The large, smooth spheres of cattle intestines that would line the backstreets of Islamabad, I can see them at the edge of my vision, as my cousins and I walk down to the market nearby. (That must have been at least 12 years ago, when the walk to the market itself was the treat rather than the few rupees we’d spend on sweets.)

I remember the goat that stepped on my foot, sparking a lifetime grudge. I was wearing open-toed slippers and was actually in a sweet mood, offering green stalks to the heavy-hoofed creature and he just came too close for comfort. And the thing is, I felt it was very deliberate. So I was hurt physically and emotionally. I’ve never really warmed up to the animal as a species after that.

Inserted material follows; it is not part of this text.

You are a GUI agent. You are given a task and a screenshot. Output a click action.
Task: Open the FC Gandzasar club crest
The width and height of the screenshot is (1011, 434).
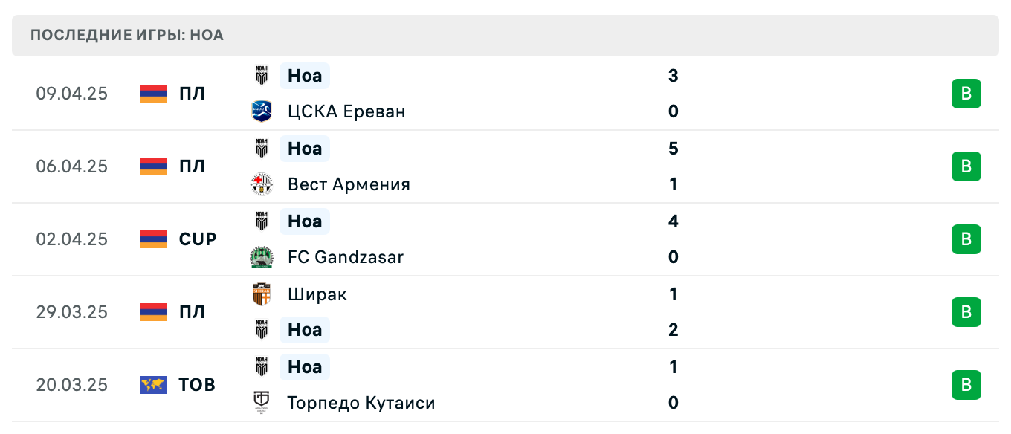point(261,256)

Then there is an audio memory. It is the pained yell of a goat that sees its death flash in the silver of the knife, glinting under the sun, accidentally exposed a second too soon. I woke up to the sound one Eid day many years ago, and that ruined it for me. I can still hear that scream every now and then, and it makes me lose my appetite not just for meat but even cereal.

So, needless to say, I prefer staying indoors on this Eid. I don’t like eating meat in general but I swear it off completely on the three Eid days and the month following it for good measure.

This Eid-ul-Azha we had the pleasure of having a cattle market right next to us.
Ever since I can remember, there has been an empty plot adjacent to our house. All the other spaces have been filled up but this 500sq. yards of land remains. Sometimes it serves as free parking space for the neighborhood but largely its left alone, you know, seeing that it doesn’t really belong to any of the people living on the street.

Till the house on the other side of the plot was built. This blog post (and a few others in the future) is dedicated to our neighbors in the House of Jerks.

Their house took a couple of years to build and really, it’s nice looking from the outside. Who lives there is a mystery because Fahad and I are both introverts so we don’t really care. We don’t really see the inhabitants as much as the cars that drive these inhabitants.
At any point in time there are always at least two vehicles parked outside, taking over half the road. (They are always being cleaned. As are the windows of the house.) Is it nice to permanently take over the road, especially if your house is right at the street corner? No, not really, but it’s okay, I guess, at any rate it doesn’t bother us too much.

Then as Bakra Eid rolled closer, a large canopy was put up, a rugged carpet rolled out covering the entire land space between our house and the House of Jerks. A few chairs and a small stage or two at both corners which was somewhat confusing. Is this for cattle as the troughs indicate or for an event as the chairs and stages suggest?

The animals came slowly, almost magically because every time I came back home from work there would be another massive cow – imported from Australia was the rumor – chewing dry grass in the plot. Some five cows, a goat or two, a sheep, and a camel, all came to populate a very bright cattle market lit up with strings of white bulbs that swung in the Karachi night breeze. The three days of Eid saw the end of the market, with the camel being left for last.

The third day of Eid, we were getting into the car for a dinner party at a relative’s when Fahad turned on the headlights. The misty ray of light fell on a bloody carcass, more apt for the set of a horror movie than a nice neighborhood in DHA. “Ew!” I shrieked, “turn it off!” He did and the image disappeared, but then he turned it on again for that is somewhat amusing to a 28-year-old husband, and there was the all too real blood and gore remains of the poor camel.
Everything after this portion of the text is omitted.